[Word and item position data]
┄┄┄┄┄┄┄┄┄┄
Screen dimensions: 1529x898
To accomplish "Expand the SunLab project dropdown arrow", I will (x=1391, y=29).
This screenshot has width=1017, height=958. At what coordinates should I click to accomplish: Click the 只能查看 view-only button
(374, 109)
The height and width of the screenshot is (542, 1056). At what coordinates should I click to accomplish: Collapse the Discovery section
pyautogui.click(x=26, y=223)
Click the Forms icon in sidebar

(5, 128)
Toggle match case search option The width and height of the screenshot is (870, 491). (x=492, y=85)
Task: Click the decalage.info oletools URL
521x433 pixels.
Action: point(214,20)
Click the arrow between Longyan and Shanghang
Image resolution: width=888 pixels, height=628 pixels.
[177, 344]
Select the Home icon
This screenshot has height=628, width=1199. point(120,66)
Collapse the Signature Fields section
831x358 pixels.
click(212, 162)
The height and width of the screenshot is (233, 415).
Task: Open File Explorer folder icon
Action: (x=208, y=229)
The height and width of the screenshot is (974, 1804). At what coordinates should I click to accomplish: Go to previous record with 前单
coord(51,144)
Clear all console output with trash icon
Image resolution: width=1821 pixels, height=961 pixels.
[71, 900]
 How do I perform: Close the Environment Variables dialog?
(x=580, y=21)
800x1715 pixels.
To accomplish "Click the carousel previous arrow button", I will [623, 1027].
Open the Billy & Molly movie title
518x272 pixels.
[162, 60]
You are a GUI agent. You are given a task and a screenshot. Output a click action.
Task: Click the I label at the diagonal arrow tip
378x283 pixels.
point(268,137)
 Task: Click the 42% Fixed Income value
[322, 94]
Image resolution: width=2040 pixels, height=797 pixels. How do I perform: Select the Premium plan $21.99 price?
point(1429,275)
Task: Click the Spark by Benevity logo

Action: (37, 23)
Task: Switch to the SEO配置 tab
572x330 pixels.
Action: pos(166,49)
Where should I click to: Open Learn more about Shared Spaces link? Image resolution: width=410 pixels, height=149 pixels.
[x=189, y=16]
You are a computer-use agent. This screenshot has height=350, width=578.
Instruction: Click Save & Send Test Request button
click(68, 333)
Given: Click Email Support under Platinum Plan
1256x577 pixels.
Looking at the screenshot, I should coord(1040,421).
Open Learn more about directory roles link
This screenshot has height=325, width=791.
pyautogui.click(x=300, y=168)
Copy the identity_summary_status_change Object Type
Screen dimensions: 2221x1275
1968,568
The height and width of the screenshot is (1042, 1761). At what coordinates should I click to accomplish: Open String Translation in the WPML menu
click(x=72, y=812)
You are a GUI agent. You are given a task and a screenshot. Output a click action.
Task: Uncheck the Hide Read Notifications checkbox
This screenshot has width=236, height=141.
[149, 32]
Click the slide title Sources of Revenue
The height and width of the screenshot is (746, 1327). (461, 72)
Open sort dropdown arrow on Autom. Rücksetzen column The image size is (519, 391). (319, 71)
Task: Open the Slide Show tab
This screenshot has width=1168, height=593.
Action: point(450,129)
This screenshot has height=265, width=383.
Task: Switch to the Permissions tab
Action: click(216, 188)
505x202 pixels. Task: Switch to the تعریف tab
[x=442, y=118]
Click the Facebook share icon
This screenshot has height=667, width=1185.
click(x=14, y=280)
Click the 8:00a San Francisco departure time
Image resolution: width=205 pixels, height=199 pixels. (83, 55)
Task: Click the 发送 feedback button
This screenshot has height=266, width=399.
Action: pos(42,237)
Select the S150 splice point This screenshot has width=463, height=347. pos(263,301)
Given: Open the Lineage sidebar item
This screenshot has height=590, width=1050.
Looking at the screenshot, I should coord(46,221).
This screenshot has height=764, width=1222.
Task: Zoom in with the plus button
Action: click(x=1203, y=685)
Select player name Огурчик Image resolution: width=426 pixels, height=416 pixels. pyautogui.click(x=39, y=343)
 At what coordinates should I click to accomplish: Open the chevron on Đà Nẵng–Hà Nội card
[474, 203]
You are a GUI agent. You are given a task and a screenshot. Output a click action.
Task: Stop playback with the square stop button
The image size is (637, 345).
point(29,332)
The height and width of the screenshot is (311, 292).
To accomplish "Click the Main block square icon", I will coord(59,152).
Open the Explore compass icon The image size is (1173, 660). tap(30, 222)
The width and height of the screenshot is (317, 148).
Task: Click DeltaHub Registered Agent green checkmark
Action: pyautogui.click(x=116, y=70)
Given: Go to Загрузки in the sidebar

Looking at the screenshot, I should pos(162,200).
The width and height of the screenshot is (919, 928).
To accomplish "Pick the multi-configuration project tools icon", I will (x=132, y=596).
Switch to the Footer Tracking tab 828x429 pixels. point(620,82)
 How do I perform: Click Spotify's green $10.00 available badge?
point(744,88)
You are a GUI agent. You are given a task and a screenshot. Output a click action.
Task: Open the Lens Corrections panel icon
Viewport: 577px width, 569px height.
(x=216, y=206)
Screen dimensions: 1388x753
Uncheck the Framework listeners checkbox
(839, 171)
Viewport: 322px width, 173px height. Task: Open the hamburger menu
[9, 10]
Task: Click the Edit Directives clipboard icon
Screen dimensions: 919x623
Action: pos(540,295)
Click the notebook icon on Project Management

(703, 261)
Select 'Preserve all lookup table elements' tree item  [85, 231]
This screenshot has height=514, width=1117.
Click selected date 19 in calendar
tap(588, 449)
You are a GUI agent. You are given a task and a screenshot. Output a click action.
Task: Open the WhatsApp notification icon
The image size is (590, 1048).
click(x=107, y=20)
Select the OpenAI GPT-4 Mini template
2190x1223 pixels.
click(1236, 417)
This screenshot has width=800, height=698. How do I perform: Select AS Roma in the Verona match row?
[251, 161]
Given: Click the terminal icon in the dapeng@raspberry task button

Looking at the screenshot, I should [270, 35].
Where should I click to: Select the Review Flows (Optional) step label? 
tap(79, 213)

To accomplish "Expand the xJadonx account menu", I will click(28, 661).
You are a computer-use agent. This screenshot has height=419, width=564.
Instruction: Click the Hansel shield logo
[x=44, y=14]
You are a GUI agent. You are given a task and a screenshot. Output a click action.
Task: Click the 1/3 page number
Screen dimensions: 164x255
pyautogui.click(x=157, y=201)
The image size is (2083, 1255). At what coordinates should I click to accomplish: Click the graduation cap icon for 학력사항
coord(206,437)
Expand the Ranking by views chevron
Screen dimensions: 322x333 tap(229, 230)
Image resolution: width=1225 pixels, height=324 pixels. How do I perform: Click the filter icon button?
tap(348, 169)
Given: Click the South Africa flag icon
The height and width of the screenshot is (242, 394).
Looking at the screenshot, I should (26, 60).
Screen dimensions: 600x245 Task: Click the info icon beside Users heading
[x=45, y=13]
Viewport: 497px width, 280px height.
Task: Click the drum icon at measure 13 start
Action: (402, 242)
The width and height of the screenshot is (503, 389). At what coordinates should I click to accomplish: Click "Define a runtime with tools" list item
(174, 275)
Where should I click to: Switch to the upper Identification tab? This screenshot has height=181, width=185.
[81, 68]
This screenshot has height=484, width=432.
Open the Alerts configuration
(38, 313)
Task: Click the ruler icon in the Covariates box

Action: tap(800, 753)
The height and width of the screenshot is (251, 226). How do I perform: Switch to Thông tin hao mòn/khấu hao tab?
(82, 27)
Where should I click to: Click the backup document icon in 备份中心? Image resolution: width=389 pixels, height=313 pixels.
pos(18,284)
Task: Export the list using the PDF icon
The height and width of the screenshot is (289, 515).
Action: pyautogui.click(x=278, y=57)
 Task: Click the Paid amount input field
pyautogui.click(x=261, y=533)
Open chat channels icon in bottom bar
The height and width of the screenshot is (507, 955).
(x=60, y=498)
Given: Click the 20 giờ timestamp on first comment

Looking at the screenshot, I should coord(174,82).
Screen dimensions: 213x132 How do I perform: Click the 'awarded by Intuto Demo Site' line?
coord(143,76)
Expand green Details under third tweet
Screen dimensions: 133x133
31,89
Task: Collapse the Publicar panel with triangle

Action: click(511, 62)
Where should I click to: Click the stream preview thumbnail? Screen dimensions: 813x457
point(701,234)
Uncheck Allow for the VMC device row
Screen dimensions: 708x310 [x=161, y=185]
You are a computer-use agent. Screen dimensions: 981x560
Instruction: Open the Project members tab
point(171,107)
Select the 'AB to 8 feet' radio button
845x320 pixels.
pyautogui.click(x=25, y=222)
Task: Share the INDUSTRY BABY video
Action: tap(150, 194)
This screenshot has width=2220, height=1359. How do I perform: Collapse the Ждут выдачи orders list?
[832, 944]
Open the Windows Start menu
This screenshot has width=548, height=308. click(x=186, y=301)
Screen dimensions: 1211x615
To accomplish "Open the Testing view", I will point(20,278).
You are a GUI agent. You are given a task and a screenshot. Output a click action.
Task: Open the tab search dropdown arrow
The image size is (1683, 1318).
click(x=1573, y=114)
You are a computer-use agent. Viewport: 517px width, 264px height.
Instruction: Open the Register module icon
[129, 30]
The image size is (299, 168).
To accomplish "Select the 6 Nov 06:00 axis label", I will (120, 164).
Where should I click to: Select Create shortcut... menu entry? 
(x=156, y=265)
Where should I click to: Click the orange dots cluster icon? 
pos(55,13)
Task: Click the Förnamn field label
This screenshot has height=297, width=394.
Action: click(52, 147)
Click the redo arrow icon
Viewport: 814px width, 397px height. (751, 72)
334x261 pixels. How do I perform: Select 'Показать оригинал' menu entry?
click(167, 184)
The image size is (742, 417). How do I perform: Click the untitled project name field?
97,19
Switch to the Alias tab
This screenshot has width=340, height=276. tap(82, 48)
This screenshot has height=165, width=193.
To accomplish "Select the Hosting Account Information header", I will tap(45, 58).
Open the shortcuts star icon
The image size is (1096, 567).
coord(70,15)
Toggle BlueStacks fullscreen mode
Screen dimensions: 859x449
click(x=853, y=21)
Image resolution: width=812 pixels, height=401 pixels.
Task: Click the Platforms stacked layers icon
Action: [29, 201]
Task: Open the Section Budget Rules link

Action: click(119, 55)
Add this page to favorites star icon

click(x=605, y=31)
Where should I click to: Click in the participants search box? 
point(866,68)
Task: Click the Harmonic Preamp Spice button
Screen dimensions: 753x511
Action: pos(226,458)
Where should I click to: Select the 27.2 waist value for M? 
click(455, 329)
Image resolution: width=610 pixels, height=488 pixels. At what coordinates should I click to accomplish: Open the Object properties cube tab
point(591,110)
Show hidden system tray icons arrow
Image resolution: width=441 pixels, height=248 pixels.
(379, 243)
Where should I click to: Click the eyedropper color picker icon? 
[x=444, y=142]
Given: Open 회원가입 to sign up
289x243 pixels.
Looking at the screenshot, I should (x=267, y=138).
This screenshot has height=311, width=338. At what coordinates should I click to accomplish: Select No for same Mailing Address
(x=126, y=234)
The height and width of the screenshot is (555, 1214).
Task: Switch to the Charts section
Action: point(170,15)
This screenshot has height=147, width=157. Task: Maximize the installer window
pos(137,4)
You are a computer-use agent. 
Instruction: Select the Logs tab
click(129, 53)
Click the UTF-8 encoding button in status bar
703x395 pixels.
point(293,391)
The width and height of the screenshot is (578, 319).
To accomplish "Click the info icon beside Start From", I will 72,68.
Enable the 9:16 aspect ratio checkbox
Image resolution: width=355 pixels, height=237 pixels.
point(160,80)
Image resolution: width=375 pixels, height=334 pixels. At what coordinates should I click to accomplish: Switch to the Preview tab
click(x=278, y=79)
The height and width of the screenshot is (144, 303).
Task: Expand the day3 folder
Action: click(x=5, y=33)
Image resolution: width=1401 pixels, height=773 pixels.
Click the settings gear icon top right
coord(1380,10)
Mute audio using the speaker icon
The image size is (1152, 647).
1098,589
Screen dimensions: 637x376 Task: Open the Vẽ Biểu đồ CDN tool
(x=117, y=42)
┄┄┄┄┄┄┄┄┄┄
Your objective
Repeat word for word the lines of the data above, beginning with the line that contains "Copy the identity_summary_status_change" and ending with the line that contains "I will coord(59,152).", both included.

Expected output
Copy the identity_summary_status_change Object Type
Screen dimensions: 2221x1275
1968,568
The height and width of the screenshot is (1042, 1761). At what coordinates should I click to accomplish: Open String Translation in the WPML menu
click(x=72, y=812)
You are a GUI agent. You are given a task and a screenshot. Output a click action.
Task: Uncheck the Hide Read Notifications checkbox
This screenshot has width=236, height=141.
[149, 32]
Click the slide title Sources of Revenue
The height and width of the screenshot is (746, 1327). (461, 72)
Open sort dropdown arrow on Autom. Rücksetzen column The image size is (519, 391). (319, 71)
Task: Open the Slide Show tab
This screenshot has width=1168, height=593.
Action: point(450,129)
This screenshot has height=265, width=383.
Task: Switch to the Permissions tab
Action: click(216, 188)
505x202 pixels. Task: Switch to the تعریف tab
[x=442, y=118]
Click the Facebook share icon
This screenshot has height=667, width=1185.
click(x=14, y=280)
Click the 8:00a San Francisco departure time
Image resolution: width=205 pixels, height=199 pixels. (83, 55)
Task: Click the 发送 feedback button
This screenshot has height=266, width=399.
Action: pos(42,237)
Select the S150 splice point This screenshot has width=463, height=347. pos(263,301)
Given: Open the Lineage sidebar item
This screenshot has height=590, width=1050.
Looking at the screenshot, I should coord(46,221).
This screenshot has height=764, width=1222.
Task: Zoom in with the plus button
Action: click(x=1203, y=685)
Select player name Огурчик Image resolution: width=426 pixels, height=416 pixels. pyautogui.click(x=39, y=343)
 At what coordinates should I click to accomplish: Open the chevron on Đà Nẵng–Hà Nội card
[474, 203]
You are a GUI agent. You are given a task and a screenshot. Output a click action.
Task: Stop playback with the square stop button
The image size is (637, 345).
point(29,332)
The height and width of the screenshot is (311, 292).
To accomplish "Click the Main block square icon", I will coord(59,152).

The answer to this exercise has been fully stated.